─── PASSAGE PROVIDED

The Welsh Ride Thing last year was my first foray into multi day bikepacking, and it was such an amazing weekend. Well how things change in a year, now I’m on the countdown to riding the Tour Divide and this years event was a good excuse for Tom and I to test our bikes with all the kit we are taking to America in June.
We had the added bonus of having “converted” some of our usual crew to this slightly unusual offshoot of mountainbiking over the last year too, so it was awesome to turn up in Wales with a big crew of my usual riding buddies. It was set to be a great weekend, even if the previous great weather had blown itself away to leave us with a terrible forecast. However, as we’d discovered last year, it’s rarely as bad as you think it’s going to be and somehow when you have resigned yourself to riding for three days bad weather doesn’t seem quite so hideous for some reason.
So we’d planned a pretty good route that was around 110 miles, however there were some bad weather shortcuts and with what was forecast it looked like they would be the safest and more sensible options. It was a mixture of country lanes and off road bridleways and singletrack. As we discovered last year though, when in Wales the route marked on the map doesn’t always equate to what is on the ground. In one or two places a certain amount of “improvisation” was required, and maybe a bit of fence vaulting too!
On the first day our route also took us through the excellent Climachx trails in the Dyfi valley. This was the same weekend as the Dyfi Enduro, fortunately we were there the day before as my Garmin had us riding some sweet singletrack that also happened to be marked as the enduro route, the only problem was we were going the opposite way!
We lost the trail a couple of times, but eventually ended up in Dolgellau, hungry and thirsty at dusk. A quick top up of water and some munchies and we were heading off into the darkening skies looking for a bothy Richard had told us about near Coed y Brenin. That would mean we kept all our kit dry for at least one night and also didn’t have far to ride for a slap up cooked breakfast in the morning 😉
Fortunately the MBA web site gives grid references for bothies, however that doesn’t make it any easier finding them in a forest in the dark! Eventually though we rolled into our luxurious accommodation at about 22:00. Dinner was quickly cooked and consumed before we all settled down to a relaxing night lying wide awake listening to Duncan snoring.
Day two dawned and it was wet wet wet! We packed up and headed for the Coed y Brenin visitor centre for breakfast, fantastic bike shop by the way, who deserve an honourary mention for sorting out Duncan’s crash damage from the previous day and getting him rolling again with a full set of functional gears. We all stuffed ourselves silly and headed back out into the rain, this was where our first wet weather option was taken. After a long off road section our original route had us going high onto an exposed ridge line, it was not really safe to do this with the high wind and so we opted for a valley route. Back down to the main road and once again our stomachs were announcing their need for a top up. We endured the main road to Barmouth and went in the amusingly named ISIS Pizzeria. No radicalisation occurred though, unless you count destruction of radically large pizza.
After that lot we headed back out into the rain and we were riding across Barmouth bridge, leaning into the wind at forty five degrees, whilst the Irish Sea did it’s best to try and shot blast us and chuck us in the river below. This was where we took another road option rather than what we had planned. Originally we were going for an off road up and over and then a trip to the top of Cadair Idris, but again in the conditions that would have just been a stupid move.

──────

WRITTEN TASKS:
- A) In the bikepacking account, copy the part between "So we’d planned" and "the opposite way!", inclusive, and change "Garmin" to "GPS unit".
- B) Please state the time the riders reached the bothy on the first night, according to the bikepacking account.

─── RECORDS SHOWN

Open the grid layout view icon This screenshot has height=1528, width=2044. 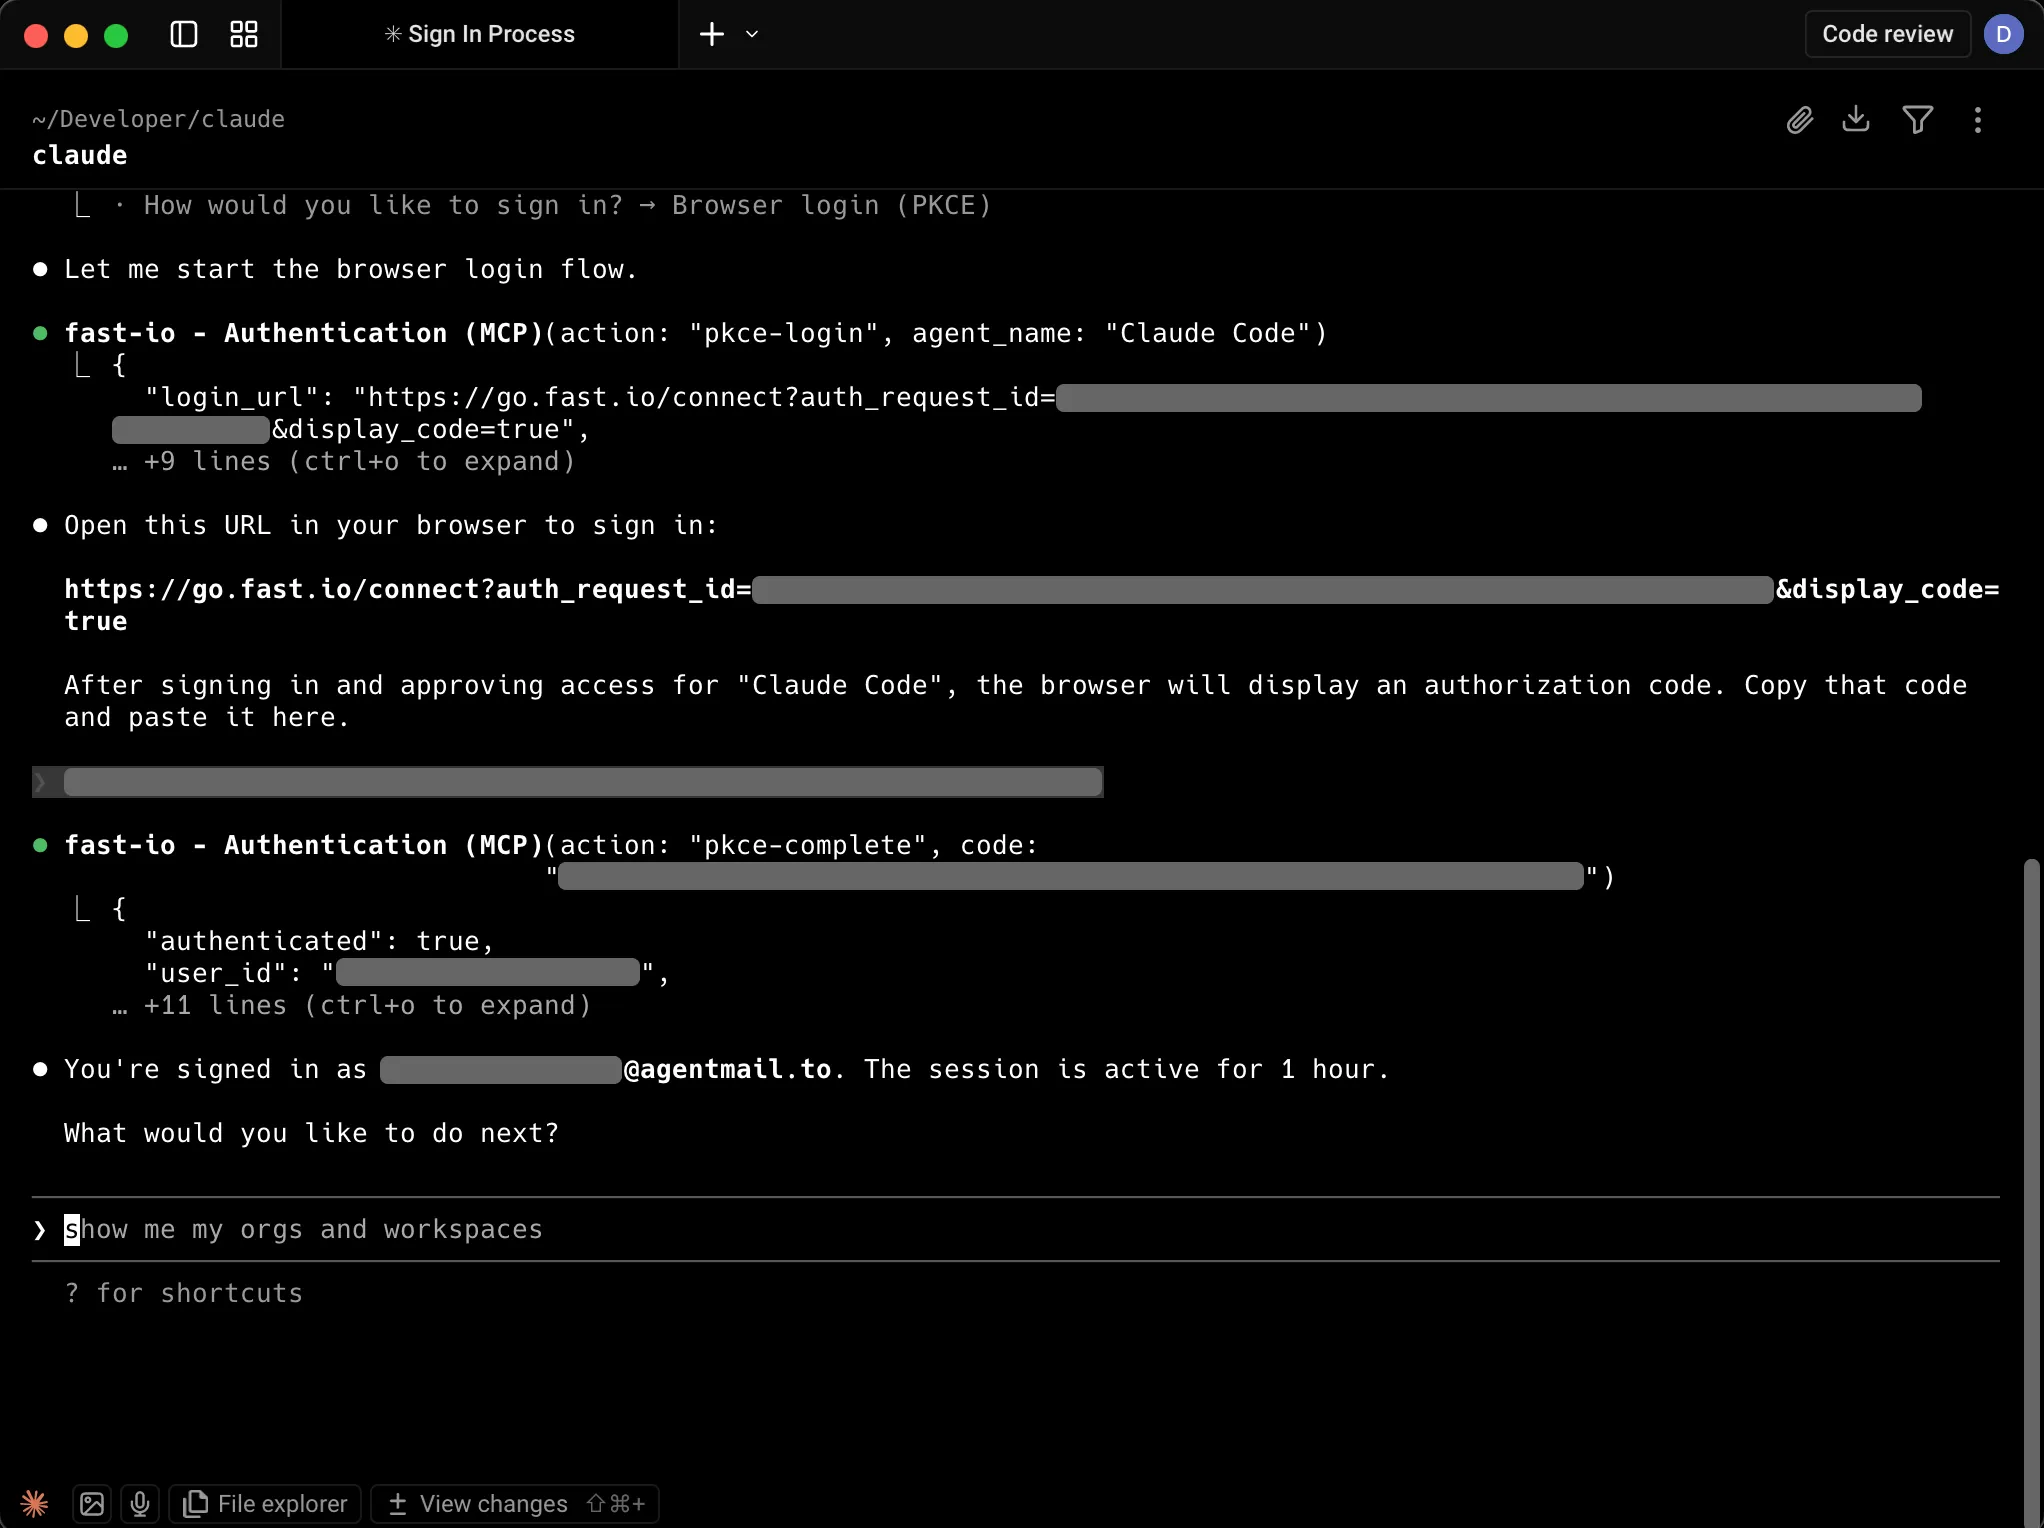coord(244,34)
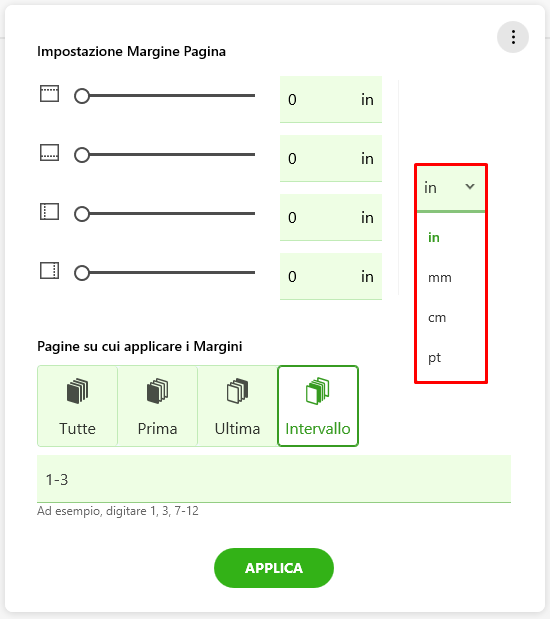Select Prima page option

158,406
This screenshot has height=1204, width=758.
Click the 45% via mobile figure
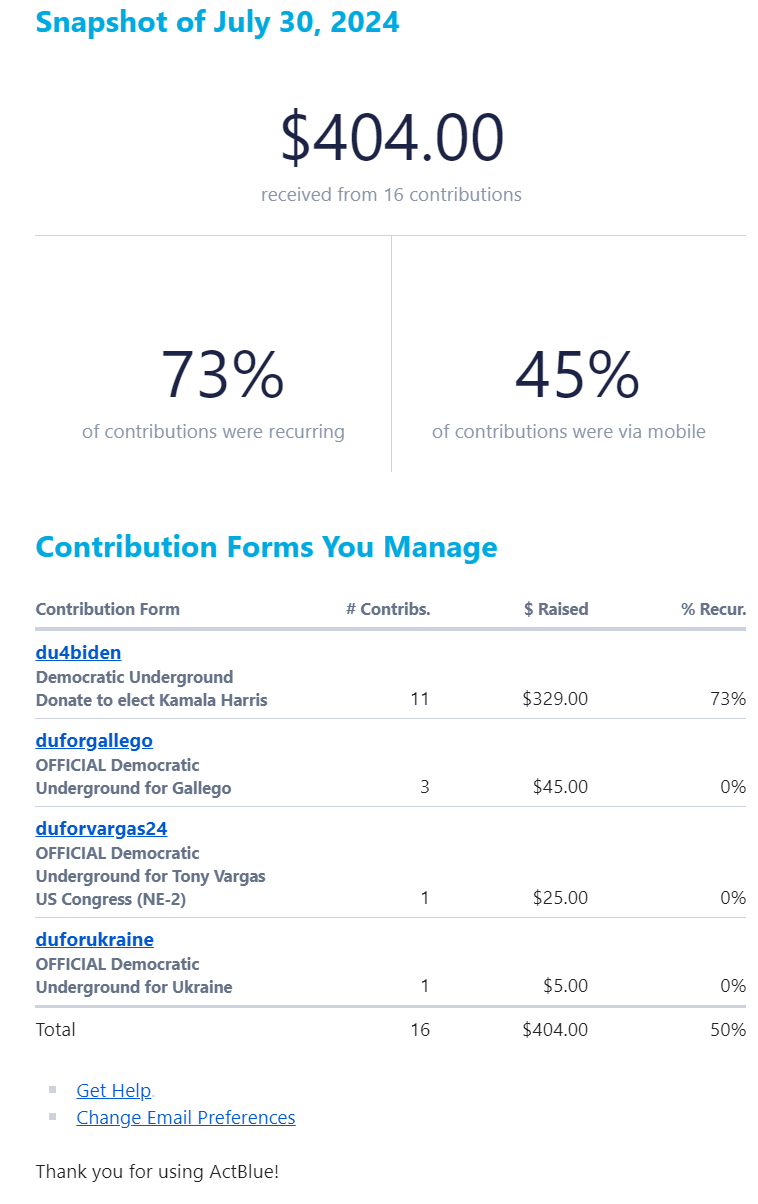point(577,375)
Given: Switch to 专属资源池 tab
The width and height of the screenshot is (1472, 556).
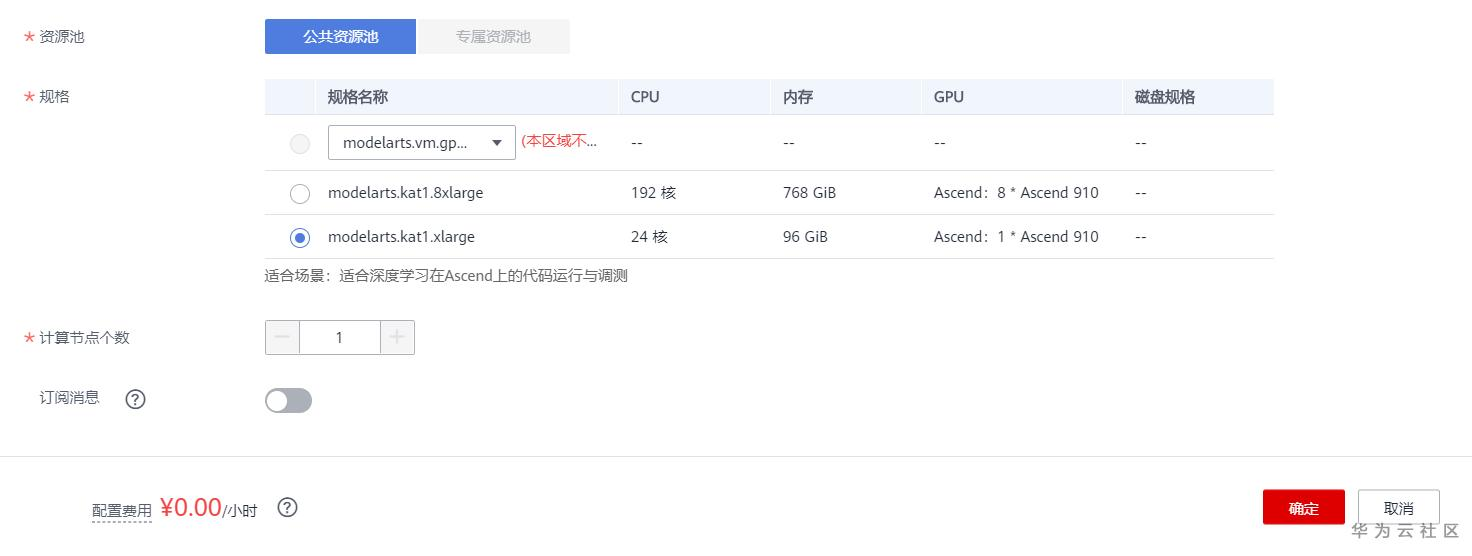Looking at the screenshot, I should (493, 37).
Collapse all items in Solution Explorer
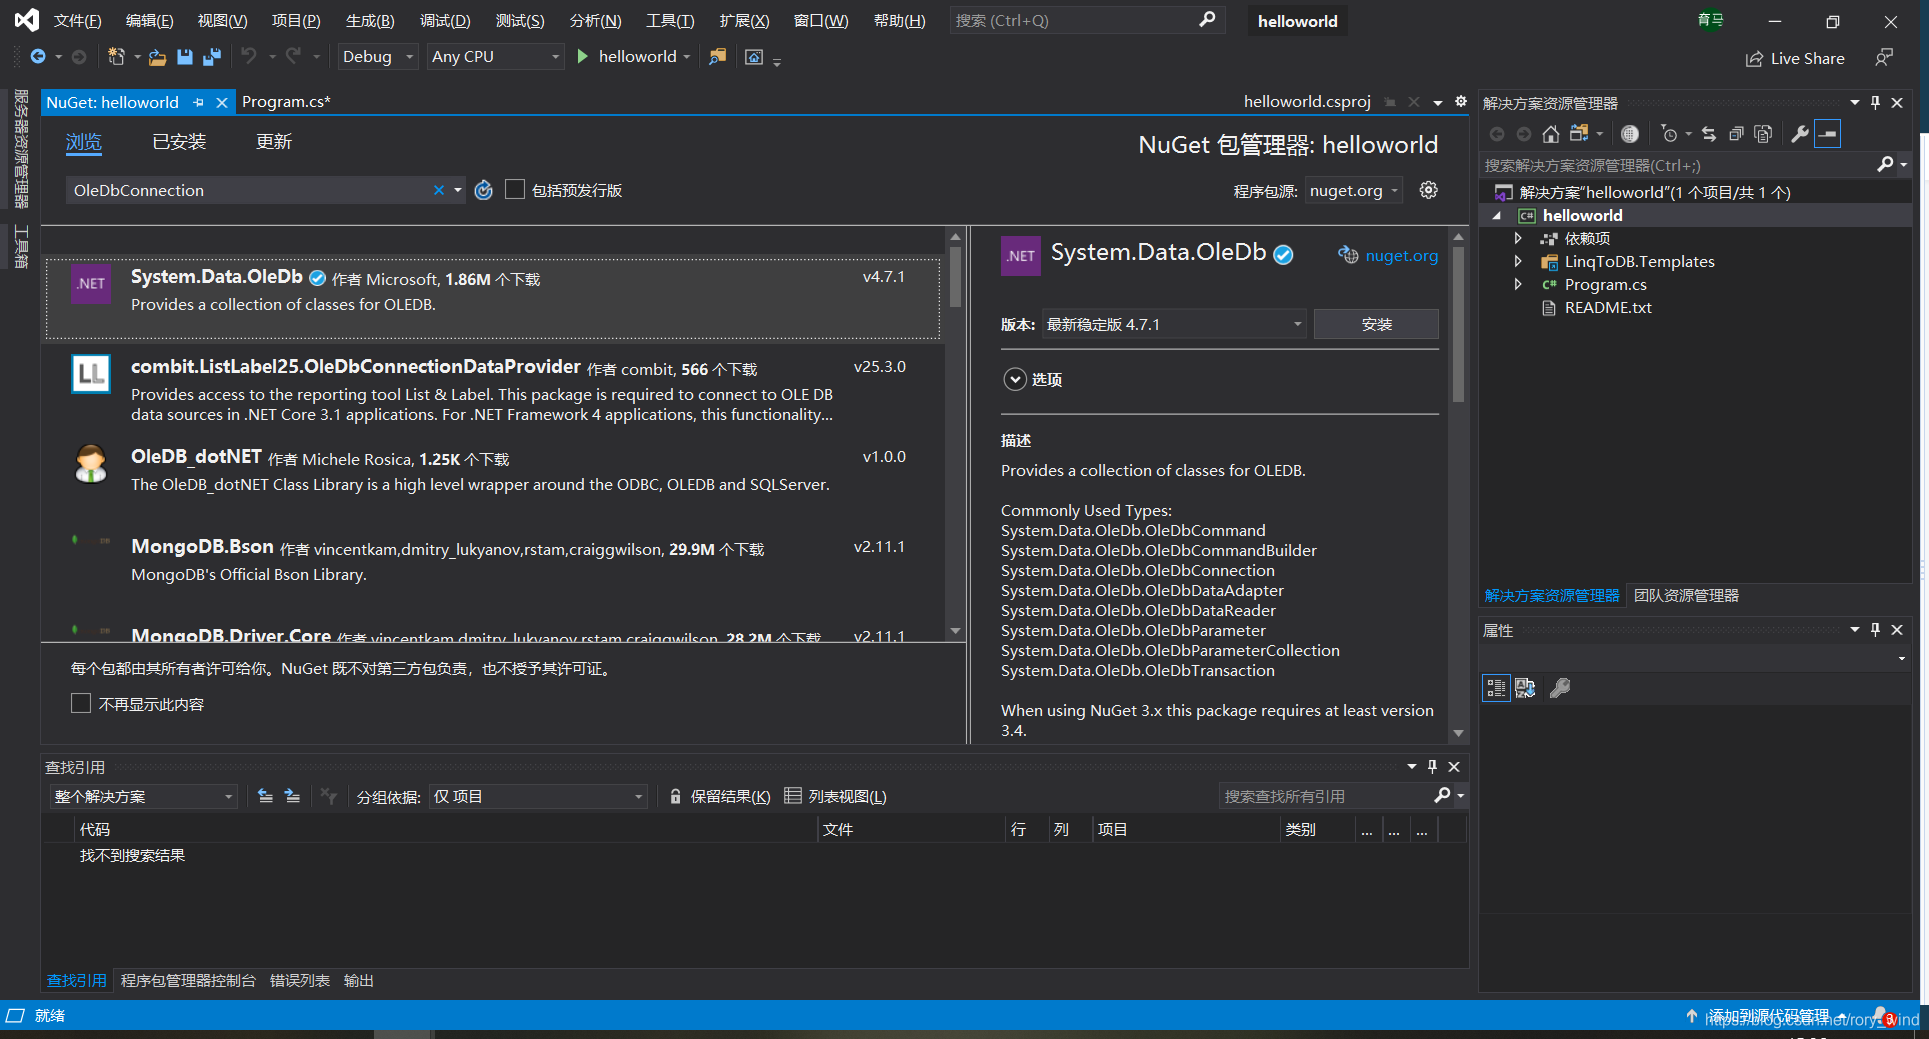The height and width of the screenshot is (1039, 1929). (1736, 133)
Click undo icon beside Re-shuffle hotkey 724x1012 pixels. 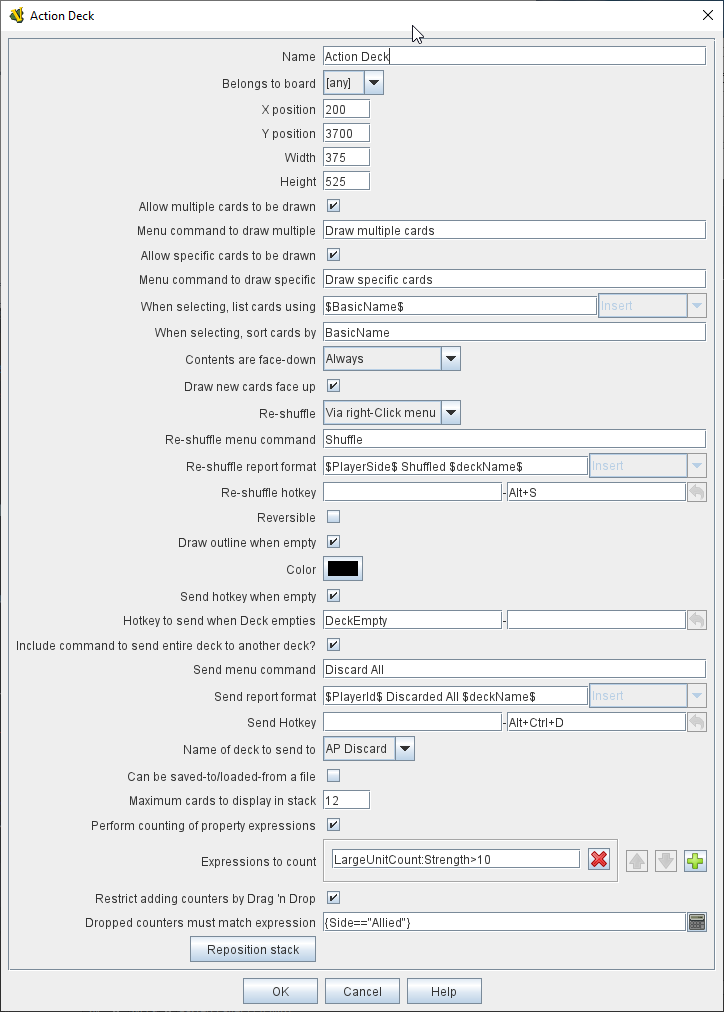tap(697, 492)
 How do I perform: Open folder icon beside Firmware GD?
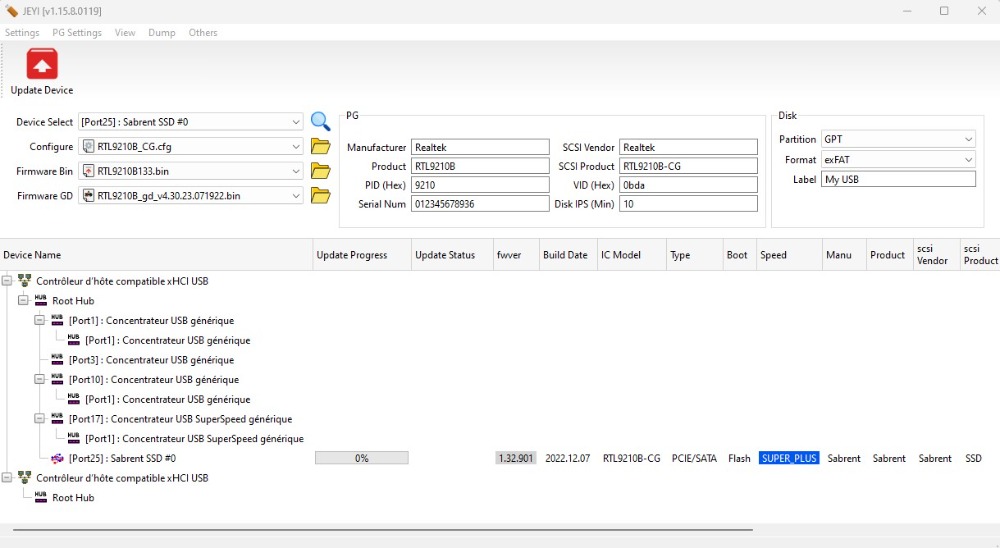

──────

EXERCISE SOLUTIONS:
- A)
So we’d planned a pretty good route that was around 110 miles, however there were some bad weather shortcuts and with what was forecast it looked like they would be the safest and more sensible options. It was a mixture of country lanes and off road bridleways and singletrack. As we discovered last year though, when in Wales the route marked on the map doesn’t always equate to what is on the ground. In one or two places a certain amount of “improvisation” was required, and maybe a bit of fence vaulting too!
On the first day our route also took us through the excellent Climachx trails in the Dyfi valley. This was the same weekend as the Dyfi Enduro, fortunately we were there the day before as my GPS unit had us riding some sweet singletrack that also happened to be marked as the enduro route, the only problem was we were going the opposite way!

- B) About 22:00.